Exercise. Reproduce the following lines exactly, beginning at the line that contains "You are a computer-use agent. The" and stopping after the line that contains "pos(889,349)".
■ ■ ■ ■
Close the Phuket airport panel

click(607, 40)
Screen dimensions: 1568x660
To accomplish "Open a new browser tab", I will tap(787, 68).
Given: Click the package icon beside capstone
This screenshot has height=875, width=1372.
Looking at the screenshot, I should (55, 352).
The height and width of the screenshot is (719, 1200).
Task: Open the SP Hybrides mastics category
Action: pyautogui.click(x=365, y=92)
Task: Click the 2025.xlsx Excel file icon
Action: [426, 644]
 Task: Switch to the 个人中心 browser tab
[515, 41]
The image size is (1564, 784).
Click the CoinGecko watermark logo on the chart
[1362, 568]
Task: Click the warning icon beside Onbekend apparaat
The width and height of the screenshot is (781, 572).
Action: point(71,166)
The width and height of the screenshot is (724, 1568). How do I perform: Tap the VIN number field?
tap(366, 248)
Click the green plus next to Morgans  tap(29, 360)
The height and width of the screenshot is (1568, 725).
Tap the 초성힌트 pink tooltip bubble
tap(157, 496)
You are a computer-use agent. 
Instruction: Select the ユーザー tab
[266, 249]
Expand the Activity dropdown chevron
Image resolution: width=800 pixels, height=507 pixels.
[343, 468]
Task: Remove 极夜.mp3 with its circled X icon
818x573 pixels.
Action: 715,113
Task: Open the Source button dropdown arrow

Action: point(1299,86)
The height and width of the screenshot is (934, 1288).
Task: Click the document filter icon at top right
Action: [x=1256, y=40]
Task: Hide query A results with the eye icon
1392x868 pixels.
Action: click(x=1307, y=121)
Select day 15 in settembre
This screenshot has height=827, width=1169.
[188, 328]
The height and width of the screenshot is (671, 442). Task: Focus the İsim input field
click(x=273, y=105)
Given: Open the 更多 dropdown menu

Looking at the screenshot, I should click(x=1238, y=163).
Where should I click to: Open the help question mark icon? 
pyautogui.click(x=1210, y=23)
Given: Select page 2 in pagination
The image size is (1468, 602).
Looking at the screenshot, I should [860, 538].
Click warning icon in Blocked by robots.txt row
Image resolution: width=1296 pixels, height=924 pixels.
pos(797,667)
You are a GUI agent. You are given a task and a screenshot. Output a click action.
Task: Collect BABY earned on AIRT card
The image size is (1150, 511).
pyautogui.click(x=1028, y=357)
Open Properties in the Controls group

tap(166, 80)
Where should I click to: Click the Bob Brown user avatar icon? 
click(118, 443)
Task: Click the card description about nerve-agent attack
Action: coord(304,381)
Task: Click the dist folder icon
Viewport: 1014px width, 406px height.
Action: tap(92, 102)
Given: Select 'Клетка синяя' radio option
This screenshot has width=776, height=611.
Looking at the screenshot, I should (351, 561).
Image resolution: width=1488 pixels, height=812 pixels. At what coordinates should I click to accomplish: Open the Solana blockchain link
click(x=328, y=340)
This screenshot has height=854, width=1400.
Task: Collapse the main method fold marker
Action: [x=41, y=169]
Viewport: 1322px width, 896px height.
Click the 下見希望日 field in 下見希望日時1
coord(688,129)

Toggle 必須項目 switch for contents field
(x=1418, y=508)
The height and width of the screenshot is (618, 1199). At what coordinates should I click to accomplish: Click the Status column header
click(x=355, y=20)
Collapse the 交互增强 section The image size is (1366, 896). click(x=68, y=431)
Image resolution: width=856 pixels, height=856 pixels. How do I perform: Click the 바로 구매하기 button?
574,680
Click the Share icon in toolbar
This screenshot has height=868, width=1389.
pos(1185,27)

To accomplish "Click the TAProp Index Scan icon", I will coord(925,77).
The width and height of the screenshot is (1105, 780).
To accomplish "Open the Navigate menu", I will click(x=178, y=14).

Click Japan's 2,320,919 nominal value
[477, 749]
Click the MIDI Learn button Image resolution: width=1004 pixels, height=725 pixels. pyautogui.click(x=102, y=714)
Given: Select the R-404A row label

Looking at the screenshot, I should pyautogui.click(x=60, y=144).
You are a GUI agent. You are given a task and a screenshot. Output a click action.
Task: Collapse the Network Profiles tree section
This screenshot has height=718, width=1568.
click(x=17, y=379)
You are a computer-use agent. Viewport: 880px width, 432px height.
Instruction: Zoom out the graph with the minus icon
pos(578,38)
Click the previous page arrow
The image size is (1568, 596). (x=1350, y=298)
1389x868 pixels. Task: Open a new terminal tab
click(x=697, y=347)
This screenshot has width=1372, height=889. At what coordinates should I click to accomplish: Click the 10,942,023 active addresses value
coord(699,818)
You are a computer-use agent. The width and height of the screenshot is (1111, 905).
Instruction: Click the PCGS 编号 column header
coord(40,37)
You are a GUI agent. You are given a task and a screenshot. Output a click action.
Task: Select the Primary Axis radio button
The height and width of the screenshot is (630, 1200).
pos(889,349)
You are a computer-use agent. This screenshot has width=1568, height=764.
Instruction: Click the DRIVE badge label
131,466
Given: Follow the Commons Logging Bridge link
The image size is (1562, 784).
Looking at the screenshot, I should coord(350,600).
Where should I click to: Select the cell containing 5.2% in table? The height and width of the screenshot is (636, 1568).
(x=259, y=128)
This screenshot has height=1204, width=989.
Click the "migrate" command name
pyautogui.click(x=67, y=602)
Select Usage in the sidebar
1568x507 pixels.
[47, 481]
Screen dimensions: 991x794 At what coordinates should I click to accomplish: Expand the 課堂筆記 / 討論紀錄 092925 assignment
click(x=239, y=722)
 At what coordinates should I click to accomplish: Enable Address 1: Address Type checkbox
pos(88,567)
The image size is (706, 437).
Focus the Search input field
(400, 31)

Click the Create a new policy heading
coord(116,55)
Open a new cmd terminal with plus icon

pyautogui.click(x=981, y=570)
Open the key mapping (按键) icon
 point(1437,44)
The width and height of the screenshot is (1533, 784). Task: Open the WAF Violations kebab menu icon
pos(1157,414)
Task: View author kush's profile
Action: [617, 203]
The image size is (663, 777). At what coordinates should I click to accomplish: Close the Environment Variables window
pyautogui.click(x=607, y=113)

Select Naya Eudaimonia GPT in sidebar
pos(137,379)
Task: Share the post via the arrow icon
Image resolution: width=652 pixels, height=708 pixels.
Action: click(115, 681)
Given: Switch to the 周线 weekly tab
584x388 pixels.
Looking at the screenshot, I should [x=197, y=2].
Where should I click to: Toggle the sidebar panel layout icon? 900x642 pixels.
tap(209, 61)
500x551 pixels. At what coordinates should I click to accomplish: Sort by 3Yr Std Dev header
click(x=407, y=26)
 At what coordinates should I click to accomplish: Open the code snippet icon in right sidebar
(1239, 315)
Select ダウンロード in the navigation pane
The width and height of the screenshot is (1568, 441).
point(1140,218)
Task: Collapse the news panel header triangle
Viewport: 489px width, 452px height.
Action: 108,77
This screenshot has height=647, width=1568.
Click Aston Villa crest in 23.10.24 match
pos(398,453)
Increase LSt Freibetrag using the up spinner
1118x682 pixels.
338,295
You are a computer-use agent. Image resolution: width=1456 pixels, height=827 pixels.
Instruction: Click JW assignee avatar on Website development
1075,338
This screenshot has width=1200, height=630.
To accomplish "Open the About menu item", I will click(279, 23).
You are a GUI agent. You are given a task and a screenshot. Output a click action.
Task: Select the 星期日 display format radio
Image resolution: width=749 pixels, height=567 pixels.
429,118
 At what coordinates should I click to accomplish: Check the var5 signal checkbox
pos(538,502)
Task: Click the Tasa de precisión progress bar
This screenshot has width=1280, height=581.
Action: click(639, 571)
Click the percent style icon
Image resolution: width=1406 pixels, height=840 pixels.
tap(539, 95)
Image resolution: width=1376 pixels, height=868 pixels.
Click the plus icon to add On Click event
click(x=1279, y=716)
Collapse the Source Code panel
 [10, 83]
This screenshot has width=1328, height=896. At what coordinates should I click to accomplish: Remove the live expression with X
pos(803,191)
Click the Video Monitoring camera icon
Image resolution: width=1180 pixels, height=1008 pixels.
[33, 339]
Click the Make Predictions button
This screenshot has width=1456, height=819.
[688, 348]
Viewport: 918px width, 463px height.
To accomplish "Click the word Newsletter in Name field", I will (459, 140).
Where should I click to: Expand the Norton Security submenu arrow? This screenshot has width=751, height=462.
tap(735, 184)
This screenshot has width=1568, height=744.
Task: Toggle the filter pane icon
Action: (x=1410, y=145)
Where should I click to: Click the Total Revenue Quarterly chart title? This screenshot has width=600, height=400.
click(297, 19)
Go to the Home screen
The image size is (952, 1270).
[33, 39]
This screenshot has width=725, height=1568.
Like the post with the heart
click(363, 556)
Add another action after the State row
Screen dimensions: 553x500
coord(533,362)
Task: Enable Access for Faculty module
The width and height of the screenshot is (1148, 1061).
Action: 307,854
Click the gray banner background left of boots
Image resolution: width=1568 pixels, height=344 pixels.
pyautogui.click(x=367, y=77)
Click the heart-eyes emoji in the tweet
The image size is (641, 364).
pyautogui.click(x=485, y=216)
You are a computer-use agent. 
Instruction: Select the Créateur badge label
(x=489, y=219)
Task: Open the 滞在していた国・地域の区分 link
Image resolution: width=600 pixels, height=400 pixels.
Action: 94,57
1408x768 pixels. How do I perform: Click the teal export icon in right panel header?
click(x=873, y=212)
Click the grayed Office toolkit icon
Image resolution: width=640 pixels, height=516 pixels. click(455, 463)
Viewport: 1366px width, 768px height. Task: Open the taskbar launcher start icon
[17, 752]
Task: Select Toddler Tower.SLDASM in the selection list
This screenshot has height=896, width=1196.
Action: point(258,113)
■ ■ ■ ■
Answer to this task.
You are a computer-use agent. The width and height of the screenshot is (1111, 905).
Instruction: Click the PCGS 编号 column header
coord(40,37)
You are a GUI agent. You are given a task and a screenshot. Output a click action.
Task: Select the Primary Axis radio button
The height and width of the screenshot is (630, 1200).
pos(889,349)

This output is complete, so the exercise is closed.